Work order: From the line that includes "Given: Click the zoom out magnifier icon" to the last line of the records, inclusive, repeat each line exactly.

[Data to examine Boundary: Start]

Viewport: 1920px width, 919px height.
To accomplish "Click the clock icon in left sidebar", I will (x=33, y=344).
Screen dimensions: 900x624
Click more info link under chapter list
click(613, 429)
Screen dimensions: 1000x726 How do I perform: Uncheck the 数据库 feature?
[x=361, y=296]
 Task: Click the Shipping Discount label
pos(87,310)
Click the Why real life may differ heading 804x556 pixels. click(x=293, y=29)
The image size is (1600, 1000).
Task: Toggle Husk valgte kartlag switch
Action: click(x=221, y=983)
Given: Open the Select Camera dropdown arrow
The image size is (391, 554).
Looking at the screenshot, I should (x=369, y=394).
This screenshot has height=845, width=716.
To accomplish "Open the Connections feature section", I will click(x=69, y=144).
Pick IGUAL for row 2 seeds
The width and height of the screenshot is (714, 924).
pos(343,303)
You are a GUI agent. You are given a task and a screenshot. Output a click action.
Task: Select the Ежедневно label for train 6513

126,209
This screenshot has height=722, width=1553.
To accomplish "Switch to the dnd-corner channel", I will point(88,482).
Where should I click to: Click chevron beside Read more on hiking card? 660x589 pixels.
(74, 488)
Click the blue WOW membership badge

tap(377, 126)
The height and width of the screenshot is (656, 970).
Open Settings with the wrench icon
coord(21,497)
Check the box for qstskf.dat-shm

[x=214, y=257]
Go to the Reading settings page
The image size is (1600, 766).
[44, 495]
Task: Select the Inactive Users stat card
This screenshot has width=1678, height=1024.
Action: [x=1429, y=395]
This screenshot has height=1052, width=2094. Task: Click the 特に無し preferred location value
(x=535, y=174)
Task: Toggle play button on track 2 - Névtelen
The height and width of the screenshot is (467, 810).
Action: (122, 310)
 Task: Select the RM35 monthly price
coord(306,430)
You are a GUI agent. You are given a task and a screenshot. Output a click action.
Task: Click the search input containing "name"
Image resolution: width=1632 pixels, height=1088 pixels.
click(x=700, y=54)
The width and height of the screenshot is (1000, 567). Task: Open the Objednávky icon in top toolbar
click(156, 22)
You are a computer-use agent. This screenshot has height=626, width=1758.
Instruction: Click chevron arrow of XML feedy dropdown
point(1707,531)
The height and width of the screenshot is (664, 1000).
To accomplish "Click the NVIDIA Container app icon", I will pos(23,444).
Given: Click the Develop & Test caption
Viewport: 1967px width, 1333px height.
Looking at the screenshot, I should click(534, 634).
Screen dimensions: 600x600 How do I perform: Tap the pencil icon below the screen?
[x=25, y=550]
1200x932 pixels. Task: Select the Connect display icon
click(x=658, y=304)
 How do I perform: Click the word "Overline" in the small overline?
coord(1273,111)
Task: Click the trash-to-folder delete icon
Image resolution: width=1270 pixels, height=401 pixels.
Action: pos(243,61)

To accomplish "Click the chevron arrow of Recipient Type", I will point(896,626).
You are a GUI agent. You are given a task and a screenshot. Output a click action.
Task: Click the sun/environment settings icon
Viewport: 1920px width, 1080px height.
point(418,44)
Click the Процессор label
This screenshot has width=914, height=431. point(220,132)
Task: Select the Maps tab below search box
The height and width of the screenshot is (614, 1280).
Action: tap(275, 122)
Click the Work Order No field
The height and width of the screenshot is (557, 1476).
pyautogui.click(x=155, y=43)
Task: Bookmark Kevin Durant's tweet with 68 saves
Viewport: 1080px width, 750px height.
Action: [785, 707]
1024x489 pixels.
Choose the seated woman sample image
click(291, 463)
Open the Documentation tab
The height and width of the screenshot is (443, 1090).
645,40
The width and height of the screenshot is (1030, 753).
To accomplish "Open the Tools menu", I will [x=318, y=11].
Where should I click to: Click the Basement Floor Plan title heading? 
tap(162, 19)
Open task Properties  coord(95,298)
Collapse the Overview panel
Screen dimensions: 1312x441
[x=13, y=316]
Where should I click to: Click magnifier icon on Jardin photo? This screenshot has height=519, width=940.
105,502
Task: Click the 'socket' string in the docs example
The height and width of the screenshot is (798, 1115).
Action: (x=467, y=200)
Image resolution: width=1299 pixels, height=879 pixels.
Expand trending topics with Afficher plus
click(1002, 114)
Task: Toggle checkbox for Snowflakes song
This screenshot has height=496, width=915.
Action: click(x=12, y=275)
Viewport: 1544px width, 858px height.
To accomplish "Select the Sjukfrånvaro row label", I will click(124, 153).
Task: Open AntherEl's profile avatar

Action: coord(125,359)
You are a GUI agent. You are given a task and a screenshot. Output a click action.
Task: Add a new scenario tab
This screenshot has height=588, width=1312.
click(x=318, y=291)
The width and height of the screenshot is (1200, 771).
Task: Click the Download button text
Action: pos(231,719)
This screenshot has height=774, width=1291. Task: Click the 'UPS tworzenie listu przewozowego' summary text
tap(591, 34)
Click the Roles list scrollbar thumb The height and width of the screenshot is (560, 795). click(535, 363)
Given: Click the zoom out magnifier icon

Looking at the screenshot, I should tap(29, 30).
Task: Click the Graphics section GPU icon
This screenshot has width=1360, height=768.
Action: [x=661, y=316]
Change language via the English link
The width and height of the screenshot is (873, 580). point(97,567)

[Data to examine Boundary: End]

Completed task:
Given: Click the zoom out magnifier icon

Looking at the screenshot, I should tap(29, 30).
Task: Click the Graphics section GPU icon
This screenshot has width=1360, height=768.
Action: [x=661, y=316]
Change language via the English link
The width and height of the screenshot is (873, 580). point(97,567)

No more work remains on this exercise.